Cha Wilde

Slow Lessons Life from Rice

Cha Wilde1 Comment


September 25, 2022 — Tegallalang Rice Terraces, Bali

Roosters crowing across the curving rice terraces, little farms tucked away, joined, marshy, crawling with bugs. Small waterfalls, dirt paths and staircases build into the hill, giant palm leaves and patches of hot sun that will burn me up if I don’t keep moving.


I’m in the Tegallalang Rice Terraces and a part of me is judgmental. She sees the world through artists eyes and doesn’t understand why other people see it differently or behave differently than I do. Why do people rush by and skip over the beautiful details that make it all worth living? Do they not even know what they miss? Has no one ever showed them how to slow down and look more closely? Stopping the stampede to smell the roses and watch the black butterflies dance across the green rice.


I walk through the rice terraces and learn…. Life never stops for me. It doesn’t wait for me to catch up and explain what just happened. I know I don’t have time to stop living so my storytelling must keep up with the living. This is why I love livestreams and posting immediately. Here you go, real life right now! I’m moving on! I don’t want to miss this moment because I was caught up talking about the previous one.


I learned that some people spend all day sitting in a rice terrace, eating bags of chips, offering fresh coconuts and hoping tourists will give them money if they pose for a photo. I sat with one of these women, sipping a coconut she cut open for me. I painted the terraces in watercolor and she said one word to me, “good”, pointing at my painting. We smiled at each other a lot in silence, tourists walking by us every few minutes, all of them refusing her coconuts. Time was slow with her. I realized she would be here all day and again tomorrow. One hour was enough for me and I was ready to move on. I’m learning from the Balinese people that one way to live life is to sit still, relaxed, in one spot for a long long time. She must know that terrace well and the tourists must be like migrating animals moving through her land. It’s ok to sit and be right here. There is no where is to go. In fact, right here is the place to go, look at all these people traveling around the world to walk right here! So sit and be in it, slower and slower.

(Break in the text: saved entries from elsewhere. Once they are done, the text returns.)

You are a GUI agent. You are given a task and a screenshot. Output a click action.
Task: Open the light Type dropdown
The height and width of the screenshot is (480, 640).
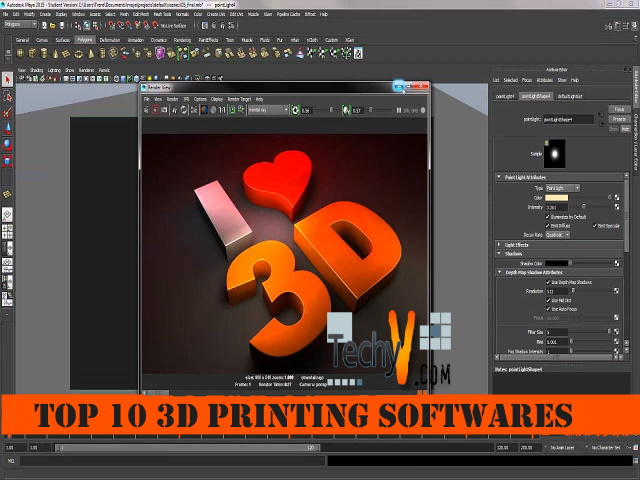(x=563, y=188)
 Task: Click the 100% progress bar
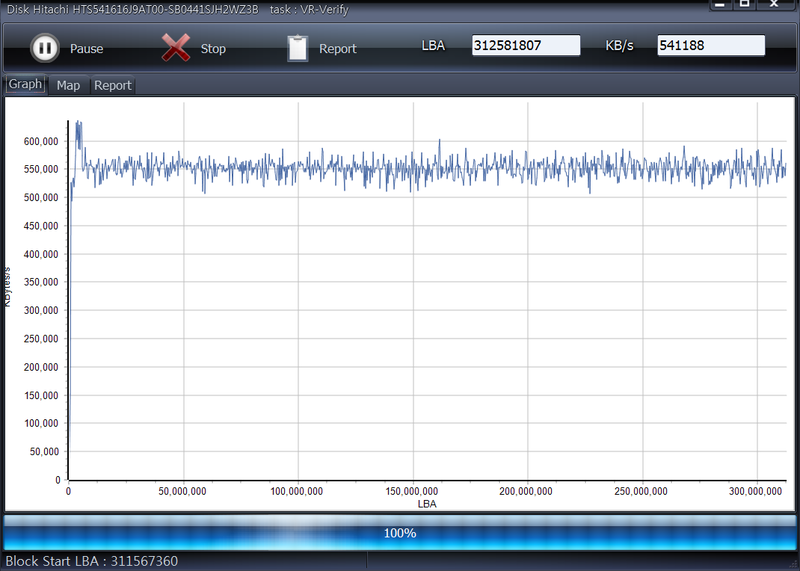tap(400, 533)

I learned that an old bent over man with two feet crippled, toes curled, ankles turned outwards, walking on the outer edge of one foot, can still swing a machete and work his rice crop in the hot sun. He hobbled up and down the stone steps with a open Smeagol-like face. I learned that even with an old crooked body we can still show up and do the work of our life. With the older body we move slower  and yet, we still move, we still work. Age has nothing to do with work.

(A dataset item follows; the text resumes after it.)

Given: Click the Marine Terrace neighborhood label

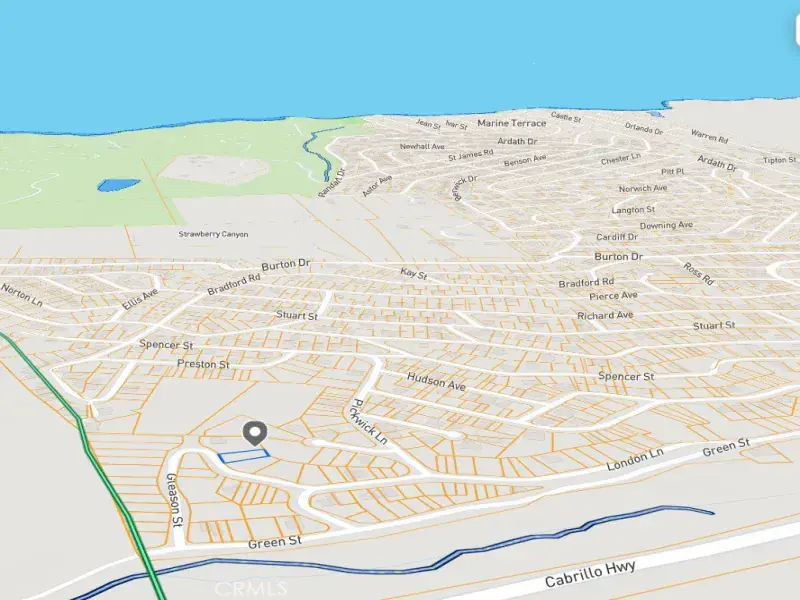Looking at the screenshot, I should pos(512,123).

I learned that the rice terraces have three repeating colors; light green, darker green and brown green. They curve with each other, paralleling each other around the hill. The dark green moves upwards, the rice plants growing. The light green is the short grass, cut short by feet and machete. The brown green is the dirt slop between each level of rice. There are dirty-cream square stone steps and simple dirt paths for the humans walking up and down and across. And there are palm trees shooting up sporadically, two or three in each field. At the bottom of the valley, thick jungle plants cover the flowing water. To cross to the other side you must walk on a rickety thatched bridge or a bridge of silver pipes tied together. When I crossed I smiled as a tiny shot of adrenaline released in my brain. I learned that little yellow flowers grow, large ants crawl on logs, white butterflies are fickle about their landing spots never staying longer than a few seconds, and pretty plants with long magenta leaves are pretty freckles on the green scenery.


The impression of Uluwatu is still on me. Close to the ocean, close to life. Perhaps I’ll go back there for awhile. More sunsets on the beach. All this jungle time is interesting and it’s not really what I want. All in good time.

Wherever there is wind, give it to me. Again the wind find me, this time in the rice terraces, cooling and soft. I could be with her all day. I never want the breeze to stop. I miss her terribly when she’s absent.